American doctors have been aware of these lesions for a couple of decades. But until recently, there was little reason to think that they were dangerous when occurring in America, although studies done in Japan did reveal dangers. This new American study showed that flat or indented lesions were five times as likely to be cancerous than as polyps, which are much easier for doctors to spot.

From the article:

People who have just had a colonoscopy should not rush to schedule another one just to look for the flat growths, doctors said.

“I don’t think people have to panic that they’ve somehow been neglected and had poor care,” said Dr.
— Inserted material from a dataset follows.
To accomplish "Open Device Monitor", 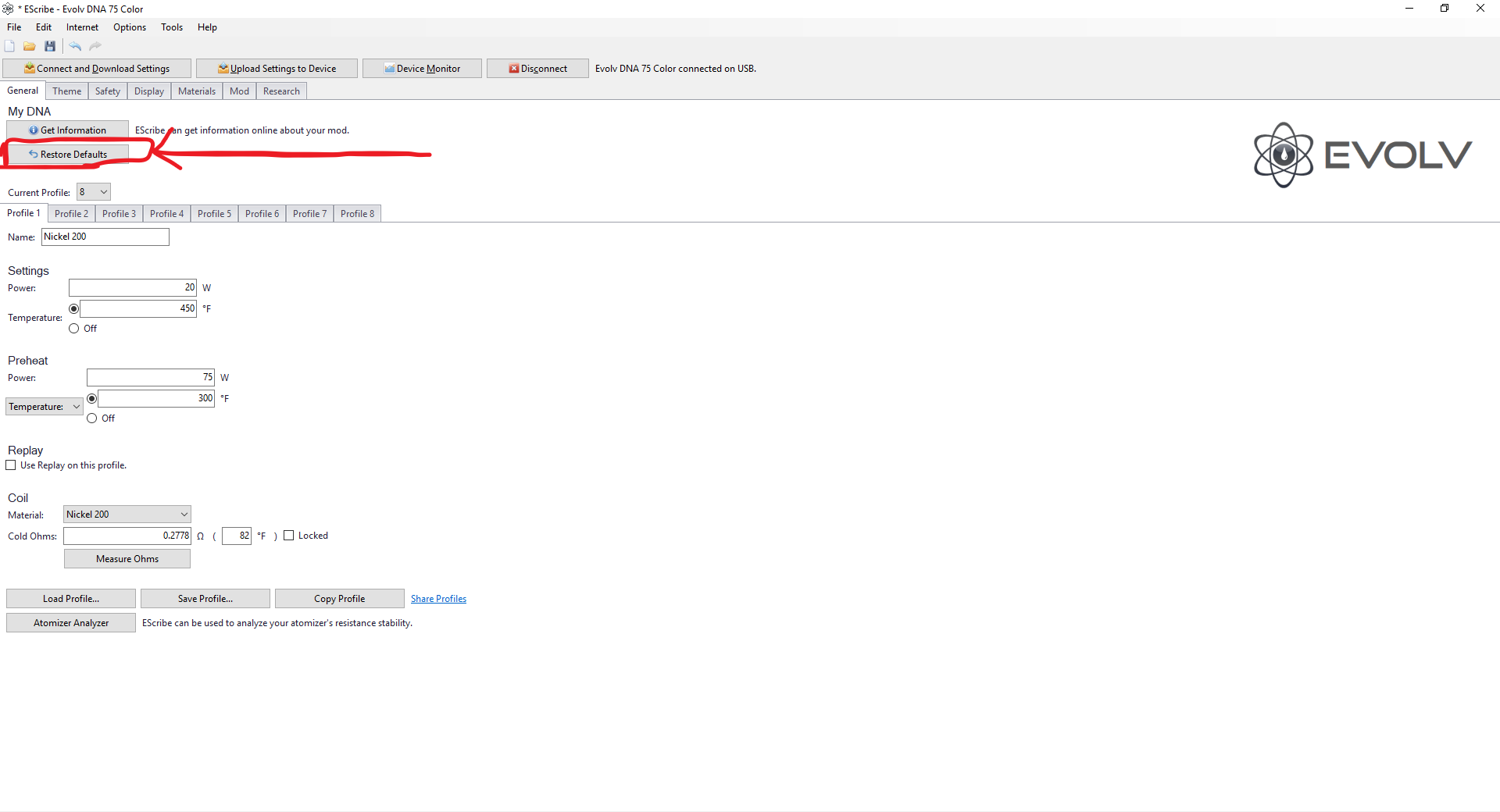I will click(x=422, y=69).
David A. Rothenberger, deputy chairman of surgery at the University of Minnesota.

But he and other experts emphasized that people should see a doctor any time they have persisting symptoms that could indicate colon cancer, like rectal bleeding or a change in bowel habits — no matter how recently they had a colonoscopy. The test is highly reliable, but not perfect, doctors say.

Furthermore, some doctors have a hard time spotting even polyps: as the article says, a December 2006 study showed that some doctors are 10 times better than others at finding pre-cancerous polyps, and the difference largely had to do with whether the doctor took care doing the procedure or attempted to rush things.

Unfortunately, it is always difficult and often impossible to find a doctor's track record on this issue. Again, from the article:

The difficulty facing patients is how to be sure their doctors are doing a good job. Professional groups have issued guidelines about the best way to perform a colonoscopy, but they are recommendations, not rules. The groups also urge doctors to track their own success rates at finding precancerous growths to see how they measure up to standards, but even if they do keep track, the doctors do not have to share the data with anyone. And many people are loath to ask about it. The doctor wielding the scope is the last person most patients would want to offend.

“The patient really has no way to act as an informed consumer,” Dr. Smith said. “You can’t call up a facility and say, ‘By the way, is my doctor any good?’ or, ‘Tell me who the best one is.’ ”

It is important to remember that not all doctors are offended by questions about their track records, and that giving offense is less important than safe-guarding your own health. This is especially true if you have a choice of which doctor to go to, because that way you will not be stuck with a health care provider who might have been offended by your inquiries.


Posted On: March 7, 2008

Patients Need Access to Hospital Records

Two recent events highlight the need for easy access to information about a hospital's record of mistakes and violation of standards.

The Florida Supreme Court ruled on Thursday March 6th that patients have a right to see records on past mistakes made by hospitals and health care providers, including very old records, and that laws limiting access to such records are unconstitutional.

In more disturbing news, the Endoscopy Center of Southern Nevada violated hygiene protocols and, consequently, six cases of hepatitis C have been traced back to them. The linked editorial argues that detailed, publicly available information on medical centers and health care providers--standards, inspection results, past errors--is necessary for public trust in medical institutions.

Unfortunately, the Centers for Disease Control and Prevention has issued a warning that the Nevada incident may not be an isolated incident. It is likely that these safety problems exist in other clinics all over the country.